Directions = Rewrite everything from the line containing "Change Urgency dropdown from Low" down to the line containing "(x=962, y=240)", including the requests, and give only those lines. Multiply each coordinate in the answers by 0.25 and round to whole numbers, with halves rounded up, leaving the numbers in the requests unchanged.

-- BEGIN --

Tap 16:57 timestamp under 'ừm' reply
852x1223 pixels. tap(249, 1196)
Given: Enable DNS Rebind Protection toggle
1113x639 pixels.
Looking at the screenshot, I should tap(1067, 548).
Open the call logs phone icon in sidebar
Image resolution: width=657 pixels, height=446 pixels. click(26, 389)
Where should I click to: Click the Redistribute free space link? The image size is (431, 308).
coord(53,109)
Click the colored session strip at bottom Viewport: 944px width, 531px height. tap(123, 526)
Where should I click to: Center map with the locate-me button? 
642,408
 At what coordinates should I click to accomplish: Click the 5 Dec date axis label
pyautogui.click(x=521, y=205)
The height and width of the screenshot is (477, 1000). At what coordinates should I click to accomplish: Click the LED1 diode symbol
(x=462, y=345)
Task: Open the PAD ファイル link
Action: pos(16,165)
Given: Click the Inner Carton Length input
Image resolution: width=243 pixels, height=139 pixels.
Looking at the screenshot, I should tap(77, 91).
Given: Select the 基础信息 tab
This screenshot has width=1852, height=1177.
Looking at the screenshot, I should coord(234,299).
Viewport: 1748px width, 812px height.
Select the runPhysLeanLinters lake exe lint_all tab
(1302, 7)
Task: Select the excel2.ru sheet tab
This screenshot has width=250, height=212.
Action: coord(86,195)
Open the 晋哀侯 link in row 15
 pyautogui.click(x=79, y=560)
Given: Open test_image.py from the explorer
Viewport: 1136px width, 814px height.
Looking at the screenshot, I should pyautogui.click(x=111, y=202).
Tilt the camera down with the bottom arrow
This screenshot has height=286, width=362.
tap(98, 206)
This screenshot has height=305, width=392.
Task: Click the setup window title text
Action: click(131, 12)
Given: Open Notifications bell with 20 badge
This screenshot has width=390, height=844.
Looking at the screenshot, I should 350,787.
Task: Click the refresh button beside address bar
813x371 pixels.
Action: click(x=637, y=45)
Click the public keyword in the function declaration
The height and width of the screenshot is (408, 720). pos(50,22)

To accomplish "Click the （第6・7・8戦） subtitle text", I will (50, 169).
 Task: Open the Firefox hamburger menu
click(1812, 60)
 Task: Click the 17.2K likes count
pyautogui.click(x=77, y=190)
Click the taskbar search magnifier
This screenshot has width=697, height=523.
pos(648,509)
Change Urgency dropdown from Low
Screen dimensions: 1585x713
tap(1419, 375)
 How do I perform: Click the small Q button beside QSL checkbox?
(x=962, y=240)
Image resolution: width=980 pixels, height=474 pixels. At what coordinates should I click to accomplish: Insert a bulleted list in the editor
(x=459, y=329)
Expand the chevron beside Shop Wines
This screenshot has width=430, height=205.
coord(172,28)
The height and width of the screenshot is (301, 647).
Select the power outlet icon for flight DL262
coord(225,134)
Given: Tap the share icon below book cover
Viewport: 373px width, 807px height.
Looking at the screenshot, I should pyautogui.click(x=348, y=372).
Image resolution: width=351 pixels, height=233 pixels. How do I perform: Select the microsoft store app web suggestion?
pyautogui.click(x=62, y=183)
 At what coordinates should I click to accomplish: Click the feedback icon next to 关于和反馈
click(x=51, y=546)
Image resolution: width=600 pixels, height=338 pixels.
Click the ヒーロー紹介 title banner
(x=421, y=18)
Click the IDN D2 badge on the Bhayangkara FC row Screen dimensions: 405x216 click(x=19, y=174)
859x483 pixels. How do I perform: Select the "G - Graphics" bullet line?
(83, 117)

-- END --

Completed task =
Change Urgency dropdown from Low
Screen dimensions: 1585x713
tap(355, 94)
 How do I perform: Click the small Q button beside QSL checkbox?
(x=241, y=60)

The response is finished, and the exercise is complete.